Archive for August, 2014

This is a nice, basic activity that gives participants an opportunity to do the internal work of mindfulness (becoming aware of their present-moment experience) while still getting a chance to externalize their experience and express it in a controlled, physical way that gets them up and moving. This is based on the common four-corner mixer.
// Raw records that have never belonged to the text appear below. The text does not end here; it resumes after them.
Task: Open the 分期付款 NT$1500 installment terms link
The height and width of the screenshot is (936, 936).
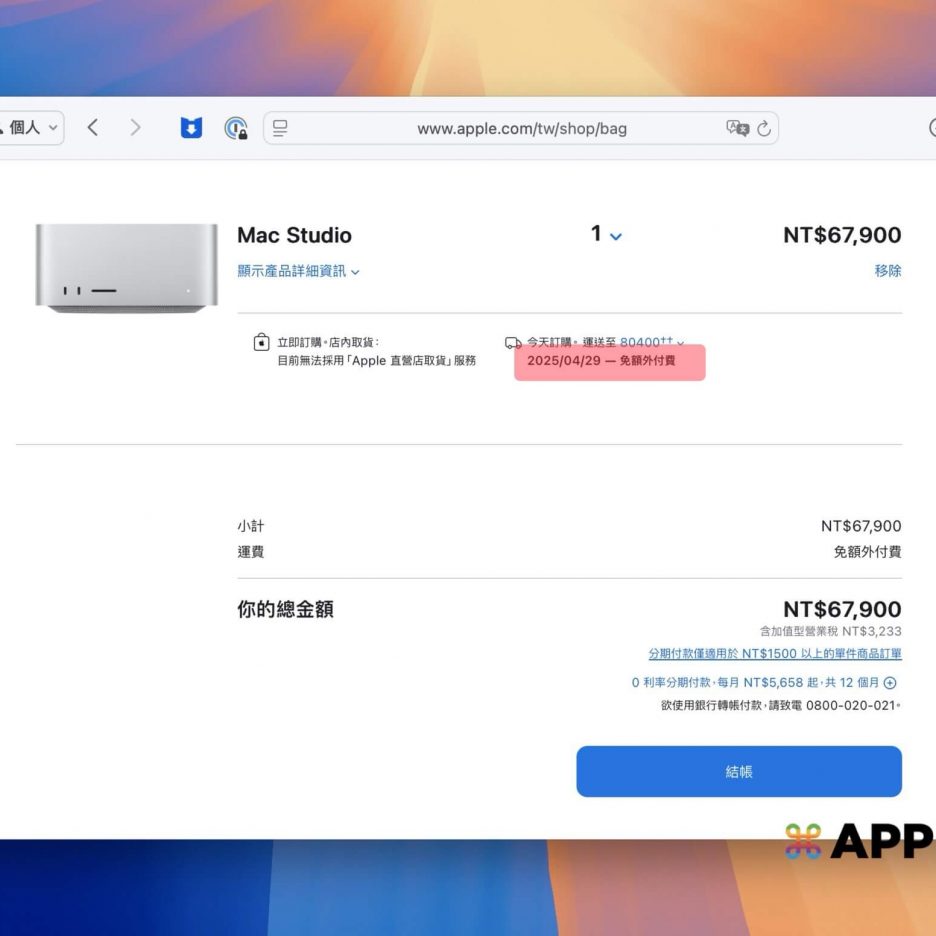Action: point(774,654)
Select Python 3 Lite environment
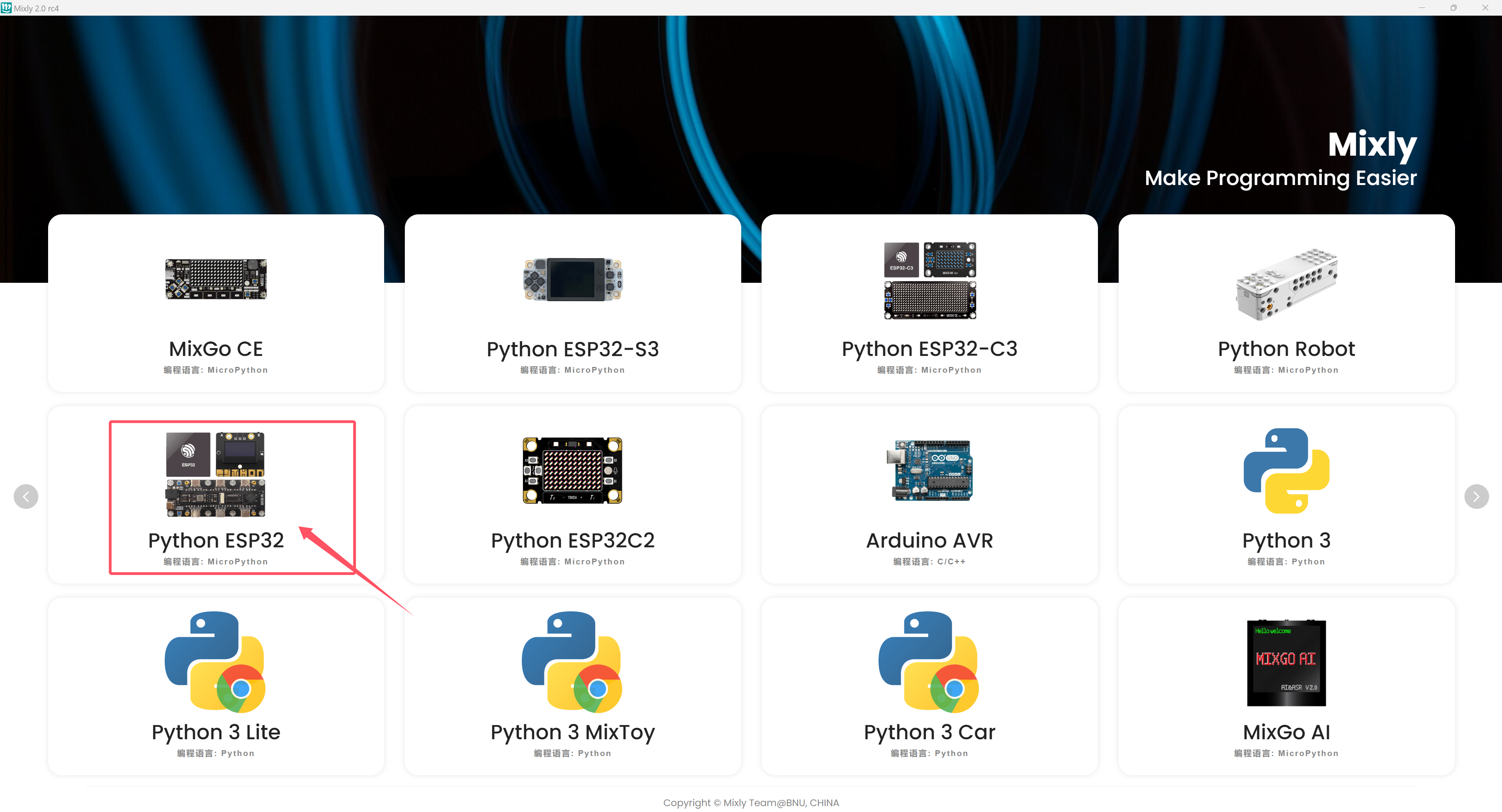 click(x=215, y=689)
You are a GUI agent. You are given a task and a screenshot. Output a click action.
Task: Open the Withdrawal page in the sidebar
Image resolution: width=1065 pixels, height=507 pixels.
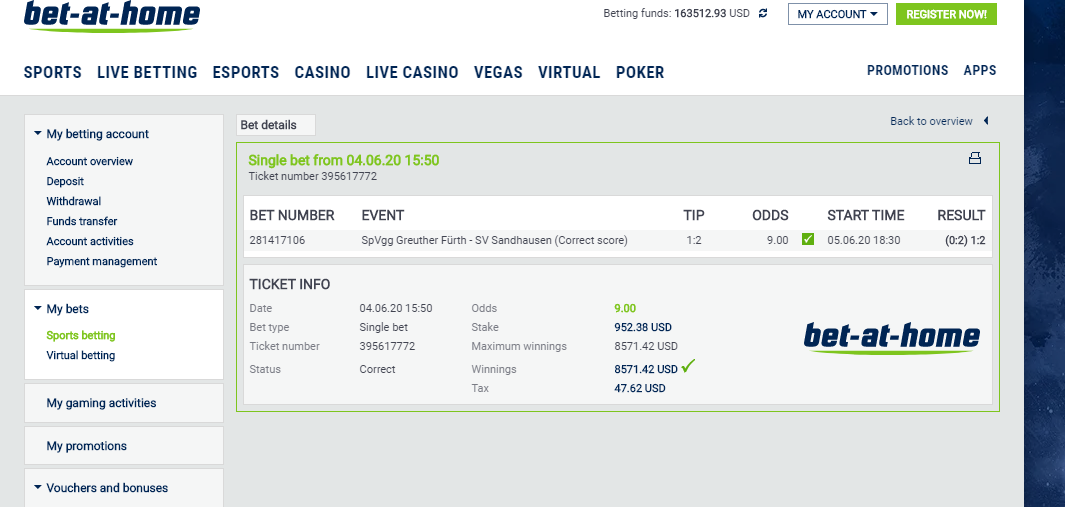(73, 201)
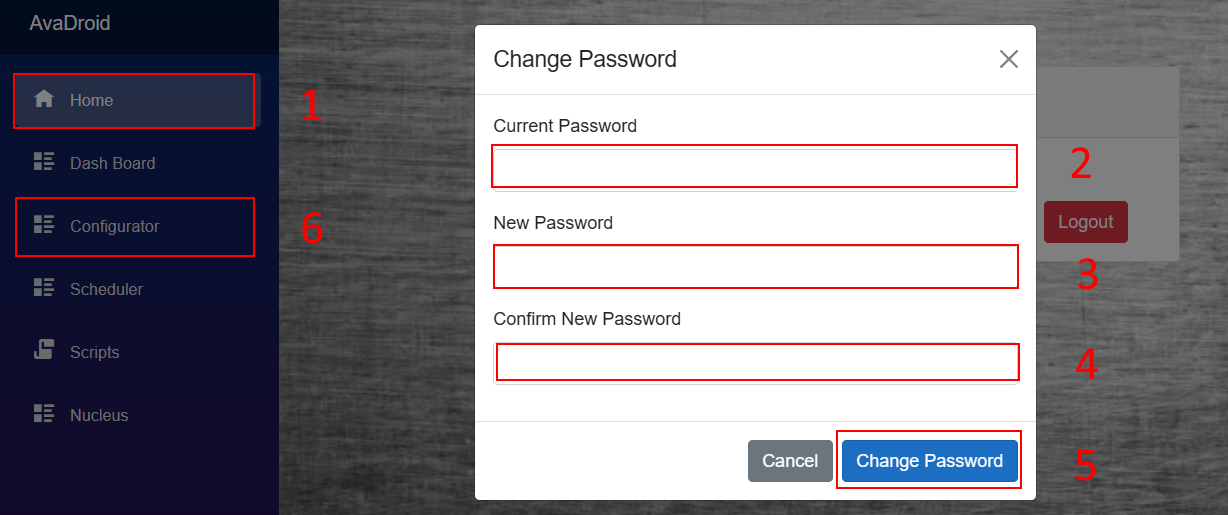Open the Home menu item
1228x515 pixels.
pyautogui.click(x=92, y=100)
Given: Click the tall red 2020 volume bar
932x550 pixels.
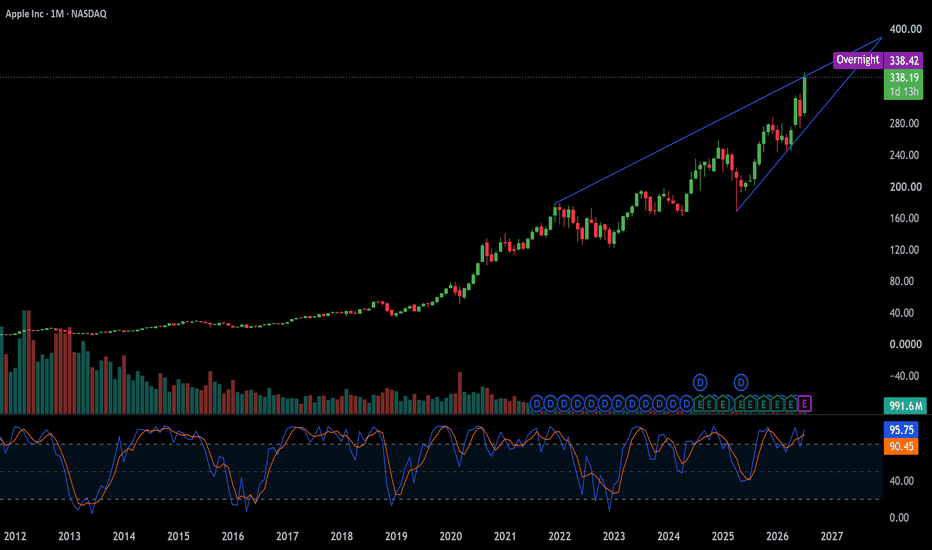Looking at the screenshot, I should click(x=459, y=392).
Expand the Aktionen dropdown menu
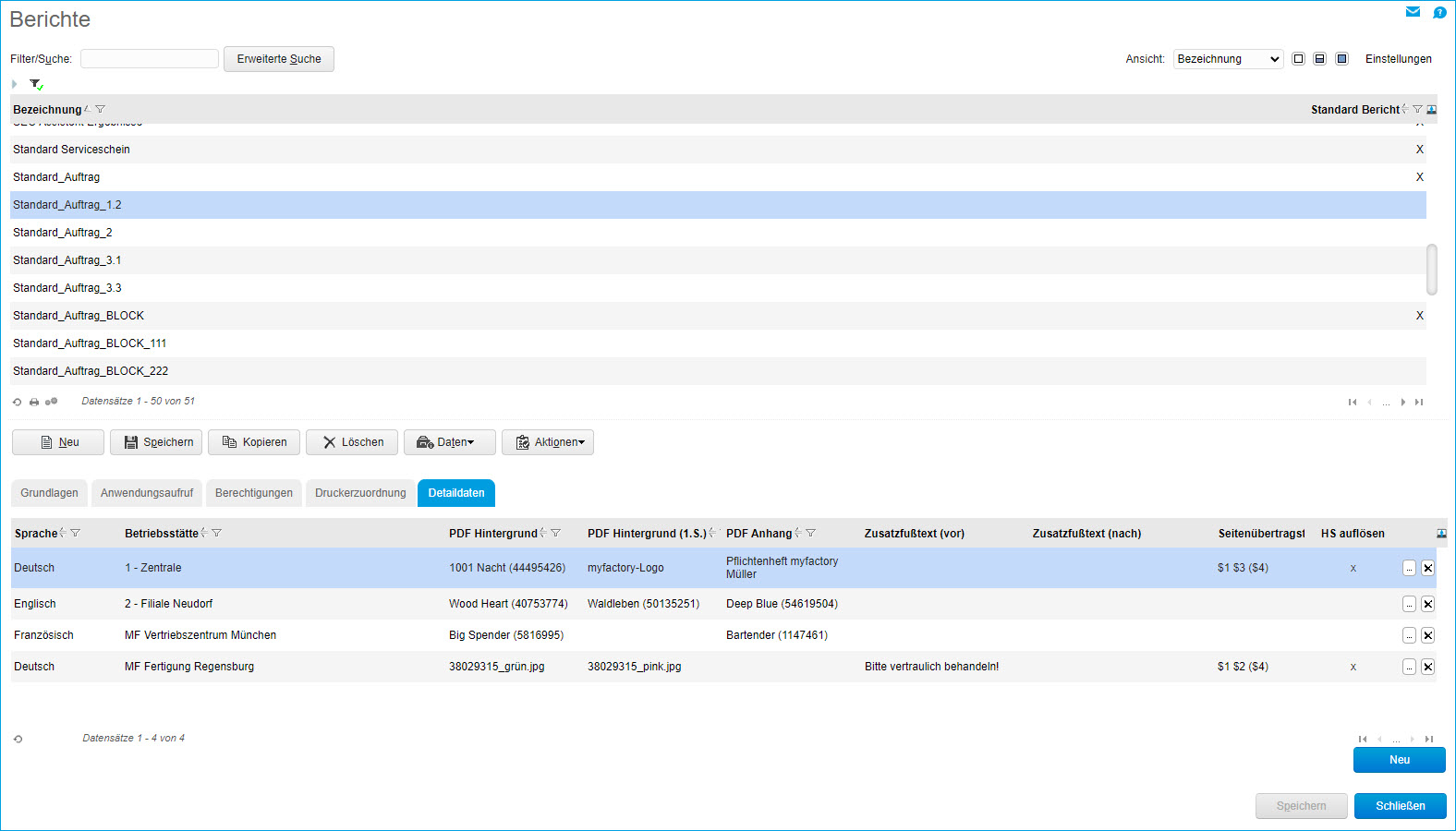 click(x=548, y=442)
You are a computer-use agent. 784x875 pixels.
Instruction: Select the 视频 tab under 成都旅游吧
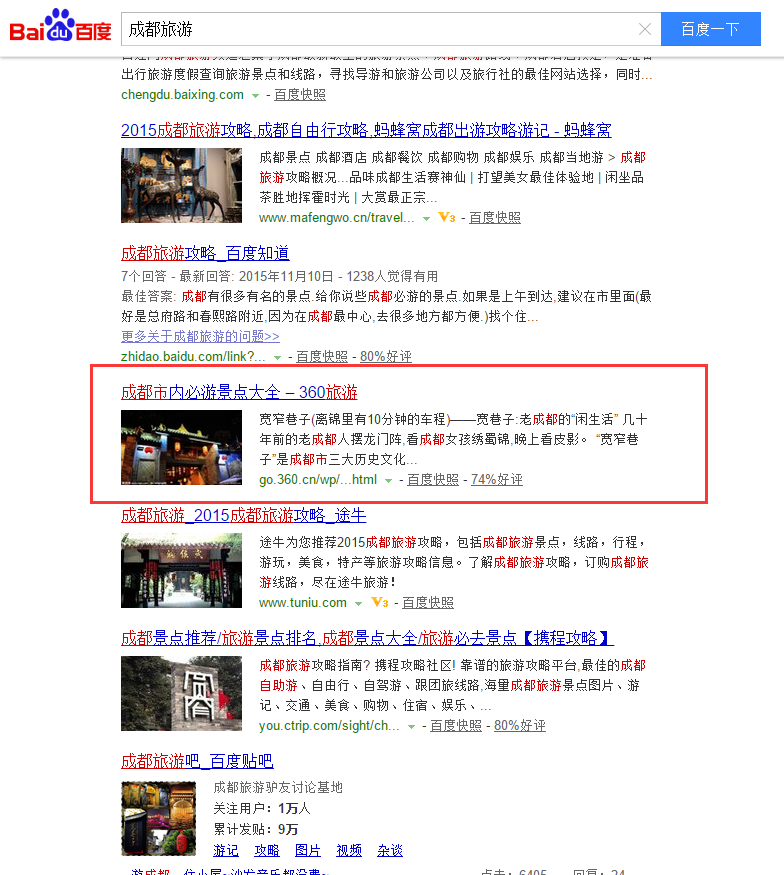[349, 850]
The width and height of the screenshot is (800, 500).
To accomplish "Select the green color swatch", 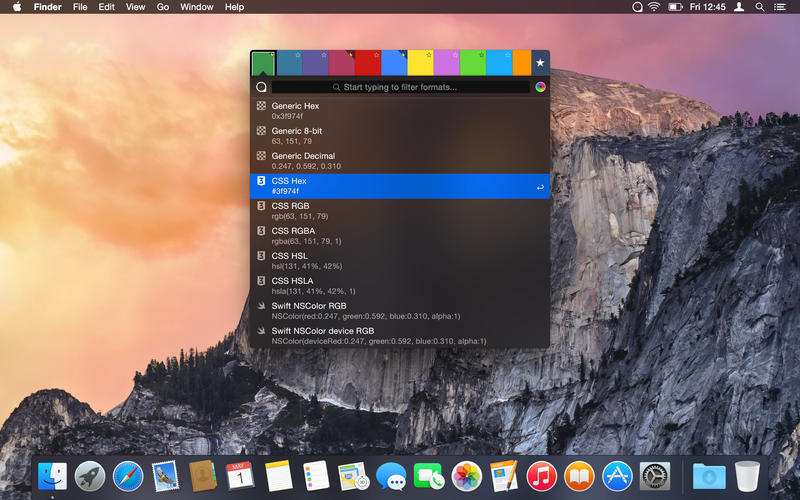I will tap(263, 63).
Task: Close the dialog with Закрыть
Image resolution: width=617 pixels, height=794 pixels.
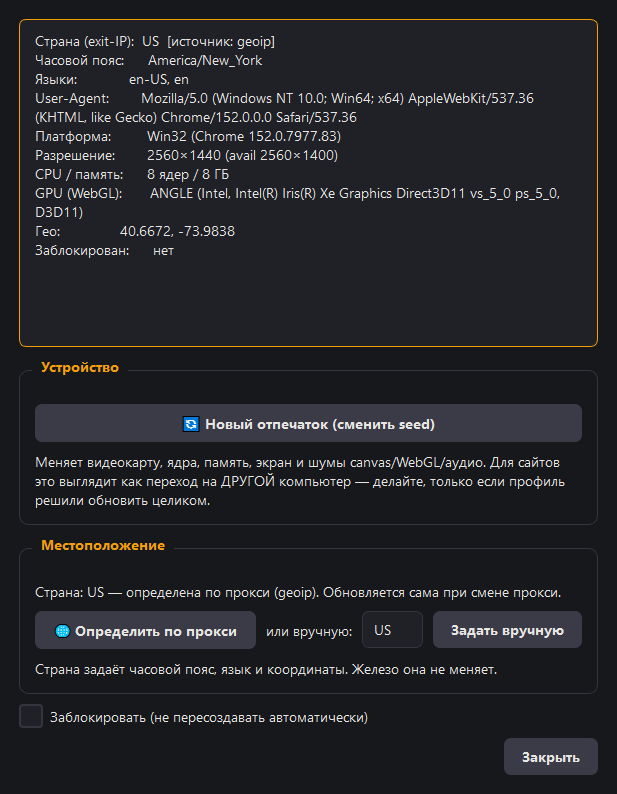Action: coord(551,757)
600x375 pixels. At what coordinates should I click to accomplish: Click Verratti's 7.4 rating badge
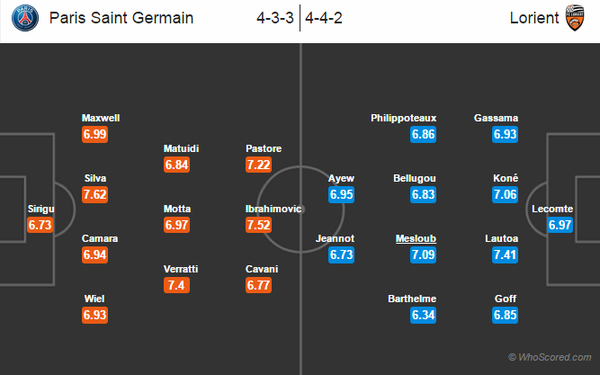click(x=176, y=285)
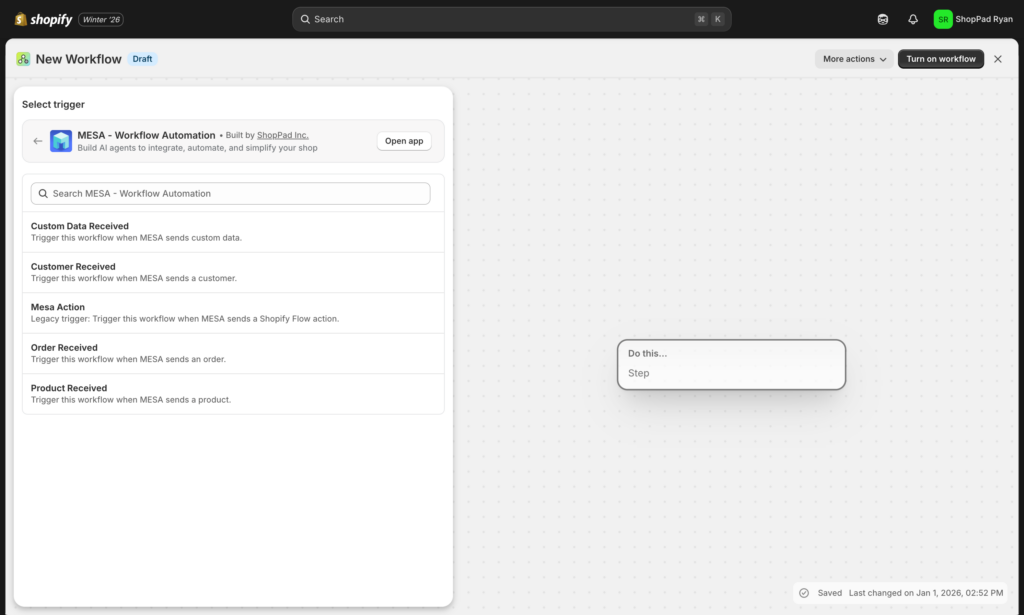Viewport: 1024px width, 615px height.
Task: Click the Saved status checkmark icon
Action: [804, 592]
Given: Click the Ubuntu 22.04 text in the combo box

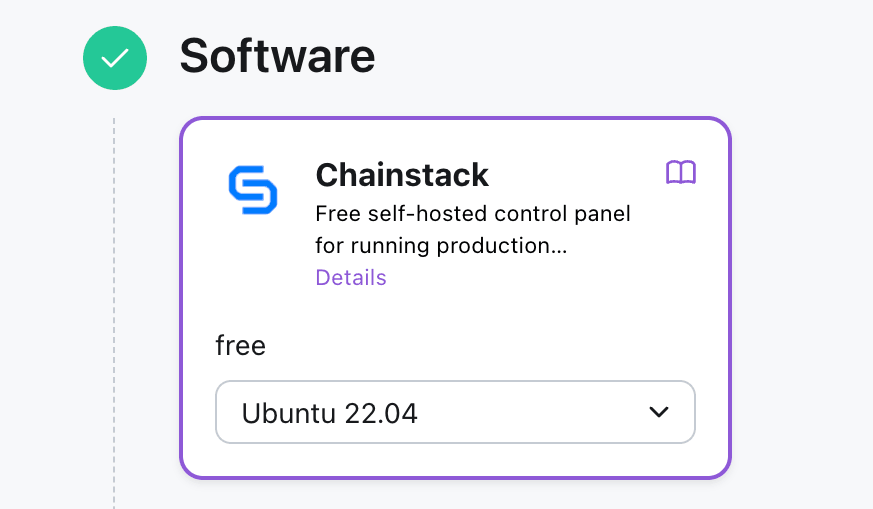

  • Designate three separate areas of the space that you’re in (e.g. three corners, or one side of the room, the middle of the room, and the opposite side of the room). One area will be the “Yes Zone,” another will be the “Maybe/In-Between Zone,” and the last will be the “No Zone.”
  • Let participants know that you’re going to be asking them a set of questions. When they hear a question, they should take a moment to mindfully check in with their present moment experience. Then, depending on what they find, they’ll move to the area of the room appropriate to their answer. So if their answer to the question is “yes,” they’ll go to the “Yes Zone.”
  • Example questions and answers:
    • Do you feel restless, like it’s hard to sit or stand still right now?
      • Answer examples: yes (hard)/in between (not hard, not easy)/no (easy)
    • Do you feel tired right now?
      • Answer examples: yes (tired), in between (not super tired, but not wide awake either), no (wide awake)
    • Do you feel hungry right now?
      • Answer examples: yes (hungry), in between (satisfied), no (full)
  • Other example topics:
    • Focused, in between, distracted
    • Hot, comfortable, cold
    • Clear, in between, confused
    • Friendly, in between, unfriendly
    • Relaxed, in between, tense/anxious
    • Happy, in between (neutral), sad
    • Uncomfortable, in between, comfortable
  • It’s nice to close out with some possible topics posed by participants themselves.


Instruction Notes:

  • Since there’s an obvious progression from “Yes” to “Maybe” to “No,” arrange the areas that you designate with the “Maybe Zone” somehow in-between the other two.
  • You may want to create large, simple signs to designate the three different zones. Even if you do, younger participants may need frequent reminders (perhaps for each question) of which zones correspond to which answers.
  • To ensure a good, hearty mindful check-in, create some cue to let participants know when they should begin moving to their answer zone. For instance, you can ask the question, give them 10 seconds or so (however long seems appropriate to you) to internally check in, and then give the cue (like, “go,” or some such).
  • There’s no need for participants to come back together after each question. You can just ask the next question while they’re still in the answer zones from the last question, and they can move straight to their next answer zones.
  • Given the herd mentality of us humans, it’s good to mention (especially to teens) that this is not about moving to the same zone as a friend—rather it’s about reflecting on each person’s individual experience in the moment. Of course this is not going to stop some participants from still moving around with a friend, so just keep an eye out and quietly intervene if you see fit.

Application Notes:

  • The example questions and topics above are ones I’ve used for this activity in the past. Depending on the age of the participants (e.g. younger—more concrete; older—can go more abstract) and context (specific themes you’re covering, e.g. mindfulness of emotions), you can come up with other questions that will fit your needs.
  • You could have a follow-up discussion with the group about this process of checking in. Possible areas of exploration: What was it like to check in? How might it be useful to check in like this at points during a normal day? Was there anything they discovered that they hadn’t really been aware of before the question was asked? And so on…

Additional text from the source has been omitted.